Exercise inputs -
▬▬▬▬▬▬▬▬▬▬
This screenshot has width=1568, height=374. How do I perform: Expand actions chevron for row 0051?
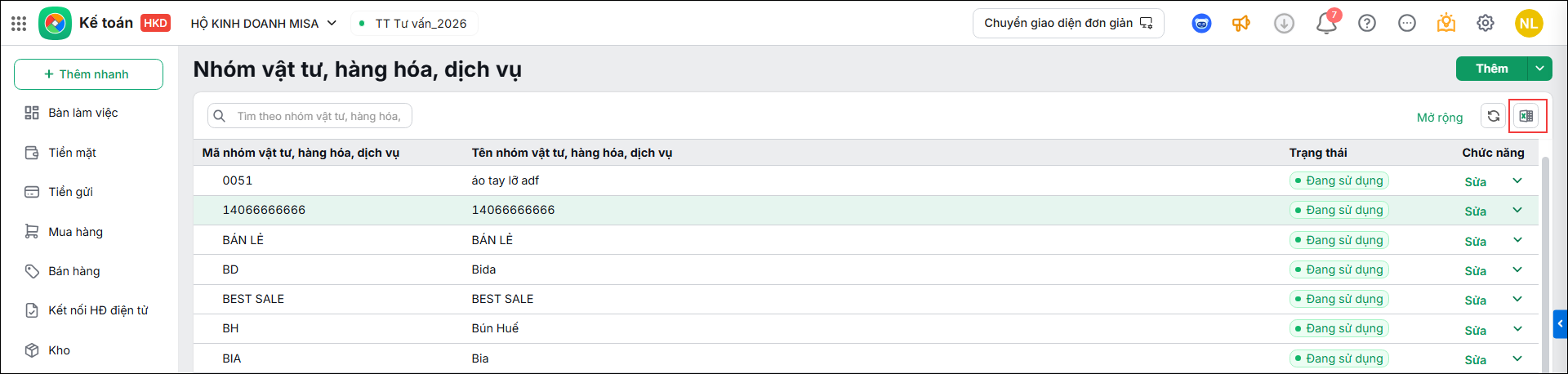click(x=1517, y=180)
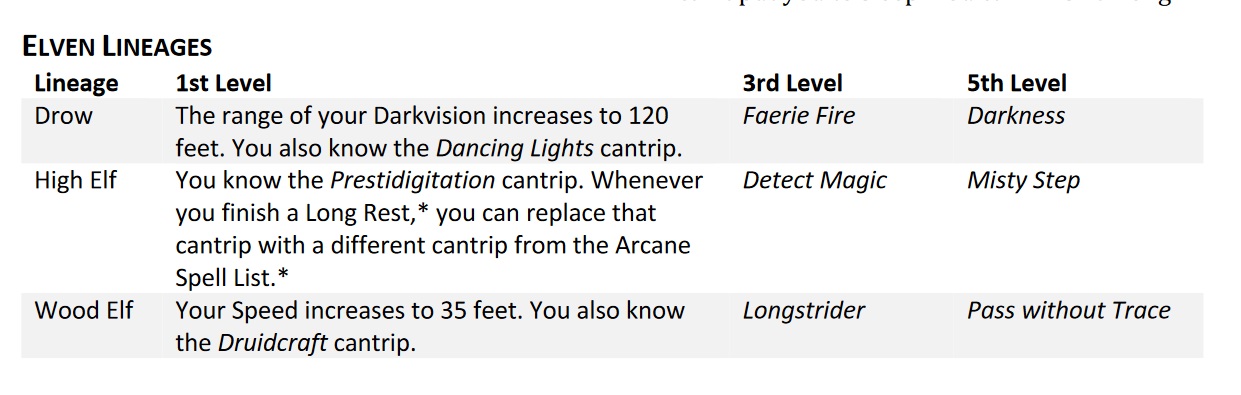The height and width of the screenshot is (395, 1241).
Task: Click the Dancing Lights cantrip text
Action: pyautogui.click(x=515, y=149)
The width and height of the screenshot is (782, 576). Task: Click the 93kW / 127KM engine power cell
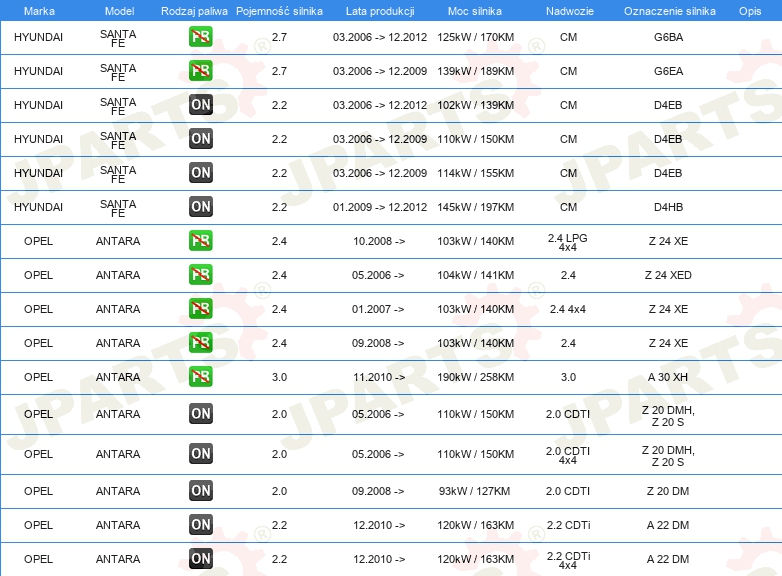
▬▬▬▬▬▬▬▬▬▬
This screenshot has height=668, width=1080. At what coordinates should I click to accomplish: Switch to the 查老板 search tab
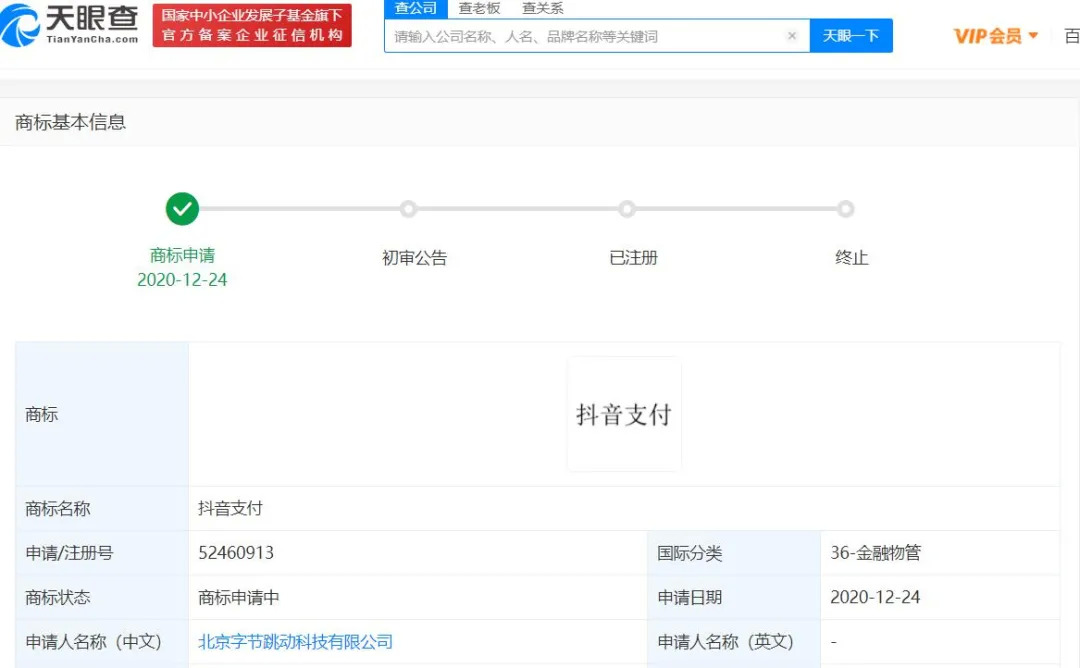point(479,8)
▬▬▬▬▬▬▬▬▬▬
Exercise - Return exactly the stretch above whose first line contains "This screenshot has width=1568, height=374." and whose last line contains "The width and", and nothing outside it. The pictures should not appear.

Problem solution -
This screenshot has width=1568, height=374. How do I perform: Expand actions chevron for row 0051?
click(x=1517, y=180)
The height and width of the screenshot is (395, 1241).
Task: Click the Dancing Lights cantrip text
Action: pyautogui.click(x=515, y=149)
The width and height of the screenshot is (782, 576). Task: Click the 93kW / 127KM engine power cell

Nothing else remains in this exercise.